I have an older brother that was not circumcised as I was and I had some questions as a young boy. Why are we different? The answer I got was not surprising. In 1949 the cost for this torture was about $50 dollars. My parents told me that they could not afford the extra charge on their first child. Eight years later I was born and unfortunately my parents had the extra cash to have this done to prevent me from becoming some kind of drooling, demented sociopath. It was all about the money and still is today. I think the cost is about $400 bucks depending on where you live, etc.
I guess what I am trying to convey is the fact that doctors that have never had real pain and suffering, cannot conceptualize PAIN or degrees of it. This is why I choose a doctor that is at least my age and can understand.
I was hit by a car when I was twelve years old. The one event has taken it toll on me. Nose surgery, total right hip replacement, broken leg and an anterior lumbar fusion. I need another hip, another fusion and some shoulder work. Someday I would like to write “My Story”.
It is sad that money, and a great deal of it, is required to have an enjoyable life. Even a limited one.
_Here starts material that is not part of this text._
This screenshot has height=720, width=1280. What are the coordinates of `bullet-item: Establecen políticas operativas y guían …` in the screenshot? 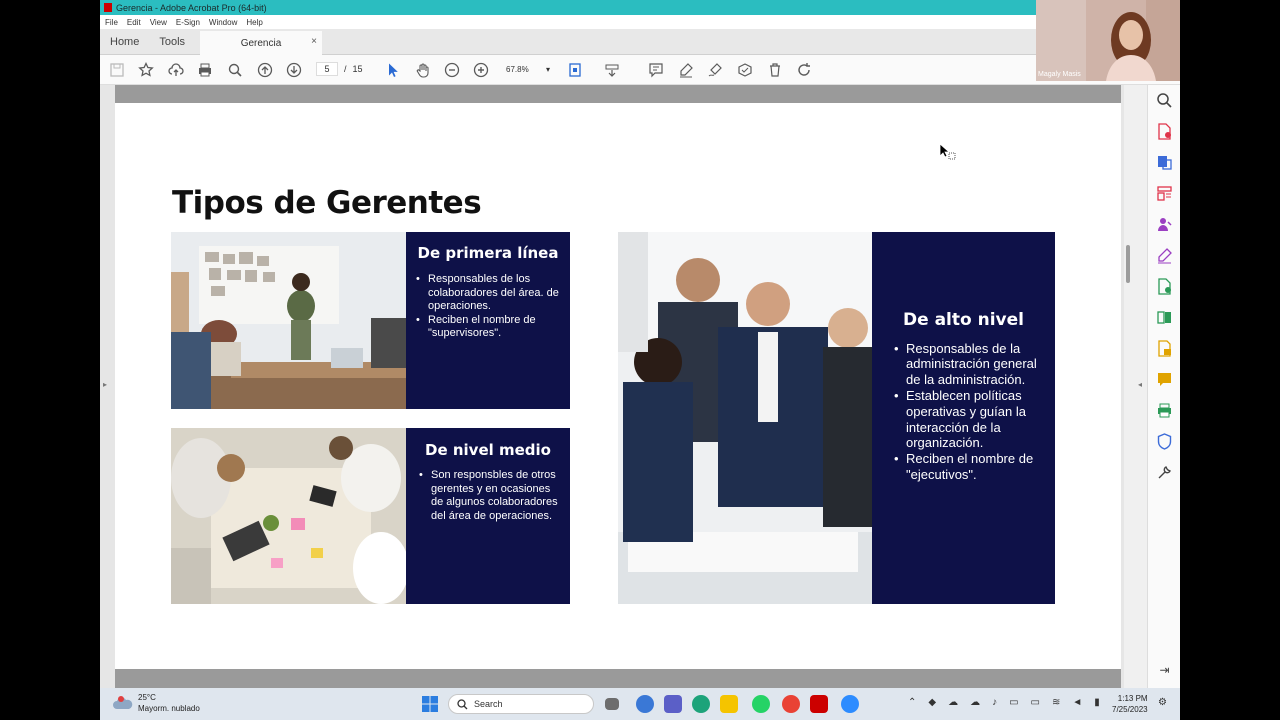 It's located at (970, 420).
This letter is further evidence that our betters- our “official” leaders across the globe have failed people in pain. They were and are too proud and certain and too far removed from us- the “masses”. But the problem is that the leaders like their power and indifferentism to the voices of others- for to hear us- to hear “others” is to relinquish control and their specialness. And this is often lost upon advocates who believe just because their cause is just, just because the evidence is in their favor, just because their beliefs are morally right- that that is enough to get the leaders and bigshots to listen. It wont be that easy.
The fact that the leaders haven’t acted on the evidence or on what is right- should beg the question- but it doesn’t. And so advocates need to dig deeper.
Advocates need to consider it is time to change power structures- change who is making decisions and how the decisions are being made-without real structural change progress will be slow and tenuous. Look at states that have adopted medical marijuana- the leaders wont to be the gatekeepers- and profit from such. They are controlling dominating certaintists who are proud egotists. They don’t like change. They don’t like to break their heads open to make things better for society. They identify with their colleagues and disidentify with people who don’t have similar education. They are special- aren’t they.
And so whether it is the WHO or UN or Congress or advisory committees in NIH or the FDA- real change will come about when the leaders power is dramatically changed. And the leaders would much rather people and the rest of society to suffer- before they will relinquish their privilege and power over the rest of society.
But I know advocates who are willing to except petty progress as being more then what it is. And so they will continue to try and push fat elephants up the mountain- rather then change the rules of the game. And that is why its easy to predict their will continue to be backfire effects from the modest changes they advocate.